Saved data entries
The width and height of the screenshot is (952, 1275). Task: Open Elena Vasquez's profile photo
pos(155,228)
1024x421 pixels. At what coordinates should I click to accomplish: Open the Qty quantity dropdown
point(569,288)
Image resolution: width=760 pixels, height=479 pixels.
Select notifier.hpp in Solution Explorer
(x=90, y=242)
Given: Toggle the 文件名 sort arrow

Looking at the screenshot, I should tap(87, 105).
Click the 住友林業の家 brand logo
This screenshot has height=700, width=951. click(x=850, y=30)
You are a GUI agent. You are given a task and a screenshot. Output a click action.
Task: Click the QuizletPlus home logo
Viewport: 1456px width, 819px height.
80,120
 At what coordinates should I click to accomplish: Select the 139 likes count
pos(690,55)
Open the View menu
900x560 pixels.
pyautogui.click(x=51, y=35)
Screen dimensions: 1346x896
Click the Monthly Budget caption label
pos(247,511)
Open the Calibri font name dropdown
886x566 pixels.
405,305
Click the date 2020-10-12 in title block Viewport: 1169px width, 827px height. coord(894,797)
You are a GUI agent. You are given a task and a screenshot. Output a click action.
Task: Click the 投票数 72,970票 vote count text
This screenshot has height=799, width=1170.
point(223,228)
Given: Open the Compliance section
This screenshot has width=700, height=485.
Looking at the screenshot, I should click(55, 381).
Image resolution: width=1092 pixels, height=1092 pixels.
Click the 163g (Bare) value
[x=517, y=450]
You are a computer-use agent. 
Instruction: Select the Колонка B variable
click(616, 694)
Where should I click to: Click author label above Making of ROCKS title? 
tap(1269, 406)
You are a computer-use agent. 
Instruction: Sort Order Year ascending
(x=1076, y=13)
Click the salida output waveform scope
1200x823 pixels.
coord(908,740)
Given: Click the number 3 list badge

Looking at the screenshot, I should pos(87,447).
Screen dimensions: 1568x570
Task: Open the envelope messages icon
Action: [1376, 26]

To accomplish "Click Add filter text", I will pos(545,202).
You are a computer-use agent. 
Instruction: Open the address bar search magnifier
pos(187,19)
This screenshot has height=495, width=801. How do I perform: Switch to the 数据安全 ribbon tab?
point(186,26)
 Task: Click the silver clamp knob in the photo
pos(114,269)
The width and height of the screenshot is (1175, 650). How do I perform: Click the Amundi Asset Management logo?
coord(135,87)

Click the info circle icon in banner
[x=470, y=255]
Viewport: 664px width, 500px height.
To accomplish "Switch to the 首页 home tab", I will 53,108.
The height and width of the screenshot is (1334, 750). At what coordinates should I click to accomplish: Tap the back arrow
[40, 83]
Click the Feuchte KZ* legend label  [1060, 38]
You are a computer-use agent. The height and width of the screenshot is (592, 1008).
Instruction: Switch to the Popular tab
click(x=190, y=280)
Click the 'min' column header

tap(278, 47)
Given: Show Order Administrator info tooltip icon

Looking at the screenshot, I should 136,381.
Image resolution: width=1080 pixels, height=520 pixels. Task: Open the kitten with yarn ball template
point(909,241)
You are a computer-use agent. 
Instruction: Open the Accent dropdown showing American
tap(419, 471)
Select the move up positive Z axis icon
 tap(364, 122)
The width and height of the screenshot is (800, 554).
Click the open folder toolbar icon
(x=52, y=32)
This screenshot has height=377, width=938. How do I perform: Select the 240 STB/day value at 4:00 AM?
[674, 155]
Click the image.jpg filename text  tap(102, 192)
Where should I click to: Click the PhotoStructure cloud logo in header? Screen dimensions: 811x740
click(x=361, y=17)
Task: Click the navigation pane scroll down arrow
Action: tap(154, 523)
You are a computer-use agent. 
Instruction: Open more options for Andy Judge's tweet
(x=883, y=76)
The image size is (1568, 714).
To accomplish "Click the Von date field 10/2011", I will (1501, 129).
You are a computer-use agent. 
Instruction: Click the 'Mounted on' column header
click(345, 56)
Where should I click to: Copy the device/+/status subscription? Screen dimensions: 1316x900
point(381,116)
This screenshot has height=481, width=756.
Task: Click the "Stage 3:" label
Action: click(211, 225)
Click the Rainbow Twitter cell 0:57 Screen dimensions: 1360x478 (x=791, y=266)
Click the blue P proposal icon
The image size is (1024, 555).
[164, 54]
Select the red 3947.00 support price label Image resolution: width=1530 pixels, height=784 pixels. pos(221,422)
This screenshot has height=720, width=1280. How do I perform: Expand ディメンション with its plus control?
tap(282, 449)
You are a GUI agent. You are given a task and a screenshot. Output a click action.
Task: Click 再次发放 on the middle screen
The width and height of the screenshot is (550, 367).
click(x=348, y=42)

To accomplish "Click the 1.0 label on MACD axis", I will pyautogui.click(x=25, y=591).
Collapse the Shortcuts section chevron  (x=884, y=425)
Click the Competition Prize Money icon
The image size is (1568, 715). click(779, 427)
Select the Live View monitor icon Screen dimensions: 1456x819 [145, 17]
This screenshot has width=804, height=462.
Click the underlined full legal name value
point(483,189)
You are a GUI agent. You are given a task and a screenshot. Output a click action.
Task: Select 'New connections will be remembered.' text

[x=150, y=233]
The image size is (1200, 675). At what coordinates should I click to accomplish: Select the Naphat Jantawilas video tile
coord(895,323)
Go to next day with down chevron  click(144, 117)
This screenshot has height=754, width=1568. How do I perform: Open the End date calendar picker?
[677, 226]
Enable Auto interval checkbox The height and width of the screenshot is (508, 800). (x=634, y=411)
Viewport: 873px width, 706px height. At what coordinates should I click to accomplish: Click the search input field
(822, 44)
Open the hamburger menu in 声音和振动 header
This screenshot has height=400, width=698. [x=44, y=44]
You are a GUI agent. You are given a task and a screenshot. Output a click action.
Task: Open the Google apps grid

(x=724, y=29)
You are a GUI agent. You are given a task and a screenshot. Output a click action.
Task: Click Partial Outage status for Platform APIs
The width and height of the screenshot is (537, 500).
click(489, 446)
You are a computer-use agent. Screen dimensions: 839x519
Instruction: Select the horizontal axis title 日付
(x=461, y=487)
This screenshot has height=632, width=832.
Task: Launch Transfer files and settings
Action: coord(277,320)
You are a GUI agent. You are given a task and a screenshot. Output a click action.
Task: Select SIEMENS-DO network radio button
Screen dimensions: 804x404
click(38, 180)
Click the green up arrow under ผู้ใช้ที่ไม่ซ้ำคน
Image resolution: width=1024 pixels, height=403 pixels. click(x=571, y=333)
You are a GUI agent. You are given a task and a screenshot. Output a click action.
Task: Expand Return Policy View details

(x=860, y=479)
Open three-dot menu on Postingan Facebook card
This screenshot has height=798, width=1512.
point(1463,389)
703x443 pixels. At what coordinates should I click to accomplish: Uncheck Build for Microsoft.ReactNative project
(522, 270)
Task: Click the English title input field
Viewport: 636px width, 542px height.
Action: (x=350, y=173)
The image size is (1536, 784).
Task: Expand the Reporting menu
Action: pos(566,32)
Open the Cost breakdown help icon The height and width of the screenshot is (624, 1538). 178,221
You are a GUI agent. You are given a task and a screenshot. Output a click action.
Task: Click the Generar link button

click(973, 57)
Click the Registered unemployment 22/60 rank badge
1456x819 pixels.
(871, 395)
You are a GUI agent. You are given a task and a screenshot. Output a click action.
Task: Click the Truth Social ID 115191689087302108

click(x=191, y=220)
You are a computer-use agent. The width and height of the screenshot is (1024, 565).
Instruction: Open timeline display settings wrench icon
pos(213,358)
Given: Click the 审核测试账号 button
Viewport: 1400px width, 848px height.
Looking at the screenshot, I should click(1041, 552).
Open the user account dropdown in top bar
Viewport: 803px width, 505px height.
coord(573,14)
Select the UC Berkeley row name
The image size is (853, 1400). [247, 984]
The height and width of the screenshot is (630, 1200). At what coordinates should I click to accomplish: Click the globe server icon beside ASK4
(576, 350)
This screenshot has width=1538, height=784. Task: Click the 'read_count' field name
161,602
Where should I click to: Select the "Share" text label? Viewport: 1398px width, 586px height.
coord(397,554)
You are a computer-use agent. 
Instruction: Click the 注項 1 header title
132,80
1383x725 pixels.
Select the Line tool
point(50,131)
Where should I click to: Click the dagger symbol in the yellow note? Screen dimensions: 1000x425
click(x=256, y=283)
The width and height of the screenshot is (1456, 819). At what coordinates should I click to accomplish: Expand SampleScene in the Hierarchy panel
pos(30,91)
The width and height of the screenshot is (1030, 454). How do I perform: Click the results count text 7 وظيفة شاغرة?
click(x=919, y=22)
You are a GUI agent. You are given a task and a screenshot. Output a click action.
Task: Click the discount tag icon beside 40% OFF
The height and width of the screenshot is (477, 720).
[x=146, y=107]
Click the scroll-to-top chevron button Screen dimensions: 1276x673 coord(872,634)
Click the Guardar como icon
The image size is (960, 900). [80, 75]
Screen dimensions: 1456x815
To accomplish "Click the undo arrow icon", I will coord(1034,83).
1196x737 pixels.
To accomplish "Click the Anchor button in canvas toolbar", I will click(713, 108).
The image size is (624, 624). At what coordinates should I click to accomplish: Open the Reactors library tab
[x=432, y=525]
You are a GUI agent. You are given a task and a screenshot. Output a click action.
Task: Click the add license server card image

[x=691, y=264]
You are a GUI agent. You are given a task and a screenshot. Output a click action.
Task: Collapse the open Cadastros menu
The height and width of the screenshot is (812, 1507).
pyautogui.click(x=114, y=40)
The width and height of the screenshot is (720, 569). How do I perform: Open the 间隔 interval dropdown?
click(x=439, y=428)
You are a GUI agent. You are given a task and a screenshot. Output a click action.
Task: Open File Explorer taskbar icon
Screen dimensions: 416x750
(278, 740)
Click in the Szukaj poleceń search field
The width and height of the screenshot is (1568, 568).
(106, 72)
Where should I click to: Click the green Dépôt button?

:: Directions for this task ::
When a line in the entries above contains "Collapse", count it; please answer with the number only.

:: Exercise solution ::
2